Ikarian Longevity Cornmeal & Greens Soup
I had been hearing about the use of corn kernels and cornmeal in the Ikarian diet ever since my aunt Mary, who passed away several years ago at the age of 97, mentioned the corn-stuffed cabbage leaves she remembered as a child. This soup is an old recipe and a perfect example of the kind of filling, hearty, plant-based foods that made up the Ikaria longevity diet. Corn was an important part of the diet before the advent of rice and it was one of the major foods of sustenance. It’s also quite delicious! To find some of the artisinal Greek products you'll need to make this, visit my online shop here, where you'll discover a host of lovingly curated Greek ingredients.
- 6 cups or more water or low-salt vegetable broth
- 2 red onions finely chopped
- 2 garlic cloves peeled, crushed
- 1 pound Swiss chard
- 1 cup polenta coarse cornmeal
- 6 tablespoons extra virgin Greek olive oil
- Coarse sea salt or Kosher salt to taste
- 1 cup coarsely chopped mint leaves
- 1 cup coarsely chopped chervil
Heat 3 tablespoons olive oil in a large, wide soup pot and cook the onions and garlic until wilted, about 5 minutes over medium low heat.

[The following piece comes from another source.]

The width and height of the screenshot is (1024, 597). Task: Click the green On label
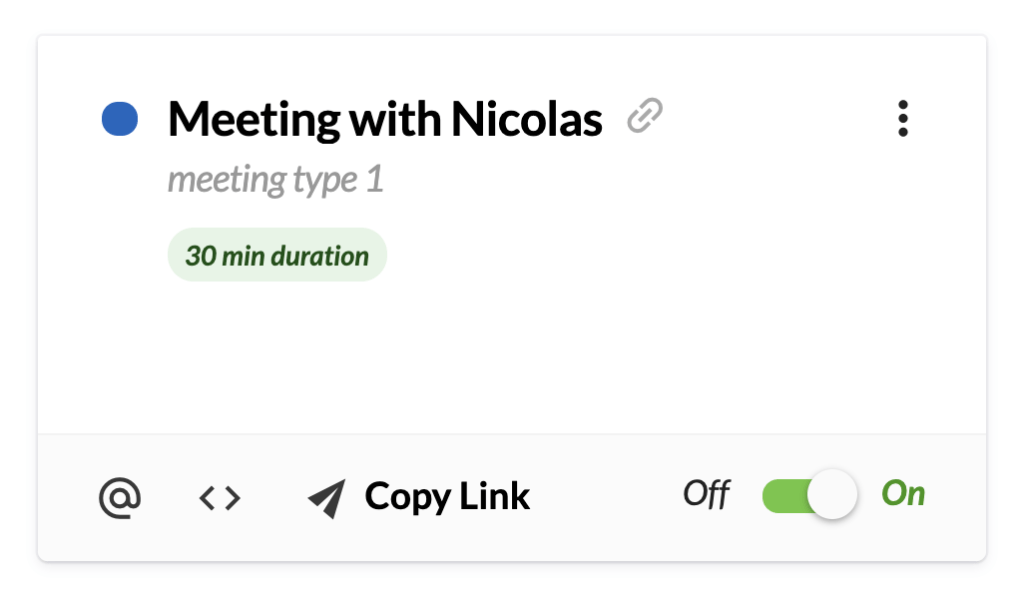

Add the chard to the mixture and stir until wilted.
Add 4 cups of water, bring to a boil, and in a slow steady stream add the cornmeal, stirring vigorously with a wooden spoon all the while. Season to taste with salt and pepper.
Add the remaining water and simmer the soup until thick and creamy, about 30 minutes total. About 5 minutes before removing from heat, add the remaining herbs and, if necessary, additional water or broth to maintain the soup’s liquid, creamy consistency. Drizzle in remaining olive oil just before serving.
Love soup? Check out my online class “Comfort in a Soup Bowl!”
Love vegetables? Want to learn more great plant-based Mediterranean dishes? Enroll in my online class “Baked Vegetable Classics!”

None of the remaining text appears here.